<<<<
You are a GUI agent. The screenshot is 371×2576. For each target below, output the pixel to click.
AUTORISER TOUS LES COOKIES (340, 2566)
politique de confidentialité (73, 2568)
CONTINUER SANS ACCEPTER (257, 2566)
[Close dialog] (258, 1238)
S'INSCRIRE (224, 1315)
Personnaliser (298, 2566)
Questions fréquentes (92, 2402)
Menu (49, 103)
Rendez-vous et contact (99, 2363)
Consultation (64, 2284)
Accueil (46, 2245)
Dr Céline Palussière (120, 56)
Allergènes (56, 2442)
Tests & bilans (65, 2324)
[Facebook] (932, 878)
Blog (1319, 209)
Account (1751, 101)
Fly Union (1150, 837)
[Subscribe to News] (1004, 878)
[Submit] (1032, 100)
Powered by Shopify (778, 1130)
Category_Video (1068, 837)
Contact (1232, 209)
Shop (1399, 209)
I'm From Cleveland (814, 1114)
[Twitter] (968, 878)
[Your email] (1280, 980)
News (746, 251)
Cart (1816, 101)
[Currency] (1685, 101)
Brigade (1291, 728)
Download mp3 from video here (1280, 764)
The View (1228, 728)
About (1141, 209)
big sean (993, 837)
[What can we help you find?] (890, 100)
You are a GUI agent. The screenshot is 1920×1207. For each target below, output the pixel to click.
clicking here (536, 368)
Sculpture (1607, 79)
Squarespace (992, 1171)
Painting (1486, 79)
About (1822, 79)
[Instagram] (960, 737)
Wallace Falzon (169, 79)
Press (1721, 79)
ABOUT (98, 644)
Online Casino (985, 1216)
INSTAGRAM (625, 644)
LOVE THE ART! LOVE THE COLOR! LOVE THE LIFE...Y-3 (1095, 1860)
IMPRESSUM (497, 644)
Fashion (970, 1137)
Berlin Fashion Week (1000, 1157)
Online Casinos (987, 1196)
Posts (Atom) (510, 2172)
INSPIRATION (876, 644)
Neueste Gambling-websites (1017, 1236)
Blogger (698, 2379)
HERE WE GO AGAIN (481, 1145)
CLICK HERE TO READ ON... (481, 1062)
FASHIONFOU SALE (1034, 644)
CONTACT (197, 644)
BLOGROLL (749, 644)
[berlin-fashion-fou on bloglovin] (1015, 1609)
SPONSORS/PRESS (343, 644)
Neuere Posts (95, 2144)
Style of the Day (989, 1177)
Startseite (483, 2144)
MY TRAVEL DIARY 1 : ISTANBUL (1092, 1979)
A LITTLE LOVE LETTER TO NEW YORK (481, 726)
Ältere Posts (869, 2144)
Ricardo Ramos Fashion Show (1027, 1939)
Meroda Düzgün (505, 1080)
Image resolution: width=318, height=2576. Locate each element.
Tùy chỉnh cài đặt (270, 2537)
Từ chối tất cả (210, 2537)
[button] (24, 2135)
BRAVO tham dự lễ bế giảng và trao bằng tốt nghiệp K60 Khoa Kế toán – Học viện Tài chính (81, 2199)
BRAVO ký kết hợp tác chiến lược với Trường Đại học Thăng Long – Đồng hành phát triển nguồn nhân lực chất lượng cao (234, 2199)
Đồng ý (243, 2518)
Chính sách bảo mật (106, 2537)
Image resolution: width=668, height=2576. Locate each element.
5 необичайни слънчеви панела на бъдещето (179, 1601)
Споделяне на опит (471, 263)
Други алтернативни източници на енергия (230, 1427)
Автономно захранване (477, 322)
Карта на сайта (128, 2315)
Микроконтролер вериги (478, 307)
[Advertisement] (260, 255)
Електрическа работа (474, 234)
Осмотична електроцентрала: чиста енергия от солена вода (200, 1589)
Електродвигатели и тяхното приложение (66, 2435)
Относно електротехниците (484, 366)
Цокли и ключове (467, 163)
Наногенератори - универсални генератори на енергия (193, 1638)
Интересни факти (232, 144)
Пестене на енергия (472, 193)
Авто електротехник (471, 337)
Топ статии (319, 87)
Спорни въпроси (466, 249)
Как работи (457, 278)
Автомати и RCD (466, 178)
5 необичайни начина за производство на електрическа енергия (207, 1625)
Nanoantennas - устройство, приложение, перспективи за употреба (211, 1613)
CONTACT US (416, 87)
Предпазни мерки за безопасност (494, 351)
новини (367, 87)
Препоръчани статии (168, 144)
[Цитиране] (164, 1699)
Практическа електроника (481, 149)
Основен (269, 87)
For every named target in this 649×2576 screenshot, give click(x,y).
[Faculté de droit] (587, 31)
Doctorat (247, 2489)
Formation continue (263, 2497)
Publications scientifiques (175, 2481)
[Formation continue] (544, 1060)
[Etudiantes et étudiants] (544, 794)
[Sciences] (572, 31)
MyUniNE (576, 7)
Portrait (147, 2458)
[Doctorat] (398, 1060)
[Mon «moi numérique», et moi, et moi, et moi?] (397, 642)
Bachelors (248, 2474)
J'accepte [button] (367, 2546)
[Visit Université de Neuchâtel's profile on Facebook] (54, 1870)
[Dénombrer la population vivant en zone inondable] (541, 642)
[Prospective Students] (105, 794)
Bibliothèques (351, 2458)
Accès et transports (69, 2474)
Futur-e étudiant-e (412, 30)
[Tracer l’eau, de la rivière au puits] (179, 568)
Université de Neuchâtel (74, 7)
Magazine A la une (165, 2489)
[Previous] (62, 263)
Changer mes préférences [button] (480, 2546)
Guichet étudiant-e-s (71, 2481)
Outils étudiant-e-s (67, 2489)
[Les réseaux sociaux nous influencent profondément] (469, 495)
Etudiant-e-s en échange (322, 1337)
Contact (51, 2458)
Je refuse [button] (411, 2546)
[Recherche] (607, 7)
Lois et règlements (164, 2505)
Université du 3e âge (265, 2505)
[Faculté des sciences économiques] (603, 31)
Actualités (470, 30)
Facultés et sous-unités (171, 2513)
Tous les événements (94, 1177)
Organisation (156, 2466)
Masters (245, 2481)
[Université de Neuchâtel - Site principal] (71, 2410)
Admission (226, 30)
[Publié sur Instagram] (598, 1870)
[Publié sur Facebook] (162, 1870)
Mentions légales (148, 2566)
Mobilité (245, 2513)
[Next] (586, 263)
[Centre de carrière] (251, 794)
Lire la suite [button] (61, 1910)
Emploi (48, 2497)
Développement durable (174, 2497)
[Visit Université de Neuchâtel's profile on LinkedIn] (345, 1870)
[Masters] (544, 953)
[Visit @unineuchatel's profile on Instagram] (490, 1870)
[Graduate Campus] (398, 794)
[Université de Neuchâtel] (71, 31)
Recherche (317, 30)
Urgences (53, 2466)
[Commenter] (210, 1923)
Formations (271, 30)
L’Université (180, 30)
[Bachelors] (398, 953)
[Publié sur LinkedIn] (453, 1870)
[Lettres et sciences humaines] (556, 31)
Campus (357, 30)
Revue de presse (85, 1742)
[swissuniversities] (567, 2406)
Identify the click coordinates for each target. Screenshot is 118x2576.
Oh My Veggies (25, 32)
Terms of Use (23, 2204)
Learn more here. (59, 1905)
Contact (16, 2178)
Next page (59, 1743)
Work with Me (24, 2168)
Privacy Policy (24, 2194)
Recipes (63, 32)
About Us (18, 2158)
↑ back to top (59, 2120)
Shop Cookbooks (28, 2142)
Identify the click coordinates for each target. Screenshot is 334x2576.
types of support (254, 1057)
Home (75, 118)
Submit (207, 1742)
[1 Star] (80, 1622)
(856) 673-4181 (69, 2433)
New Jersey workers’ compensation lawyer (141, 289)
>>>>
## Exercise goal
Of the entries above, repeat exactly the lines between the line with "Contact (1232, 209)" and the line with "Style of the Day (989, 1177)", inclusive, and no others.

## Answer
Contact (1232, 209)
Shop (1399, 209)
I'm From Cleveland (814, 1114)
[Twitter] (968, 878)
[Your email] (1280, 980)
News (746, 251)
Cart (1816, 101)
[Currency] (1685, 101)
Brigade (1291, 728)
Download mp3 from video here (1280, 764)
The View (1228, 728)
About (1141, 209)
big sean (993, 837)
[What can we help you find?] (890, 100)
You are a GUI agent. The screenshot is 1920×1207. For each target below, output the pixel to click.
clicking here (536, 368)
Sculpture (1607, 79)
Squarespace (992, 1171)
Painting (1486, 79)
About (1822, 79)
[Instagram] (960, 737)
Wallace Falzon (169, 79)
Press (1721, 79)
ABOUT (98, 644)
Online Casino (985, 1216)
INSTAGRAM (625, 644)
LOVE THE ART! LOVE THE COLOR! LOVE THE LIFE...Y-3 (1095, 1860)
IMPRESSUM (497, 644)
Fashion (970, 1137)
Berlin Fashion Week (1000, 1157)
Online Casinos (987, 1196)
Posts (Atom) (510, 2172)
INSPIRATION (876, 644)
Neueste Gambling-websites (1017, 1236)
Blogger (698, 2379)
HERE WE GO AGAIN (481, 1145)
CLICK HERE TO READ ON... (481, 1062)
FASHIONFOU SALE (1034, 644)
CONTACT (197, 644)
BLOGROLL (749, 644)
[berlin-fashion-fou on bloglovin] (1015, 1609)
SPONSORS/PRESS (343, 644)
Neuere Posts (95, 2144)
Style of the Day (989, 1177)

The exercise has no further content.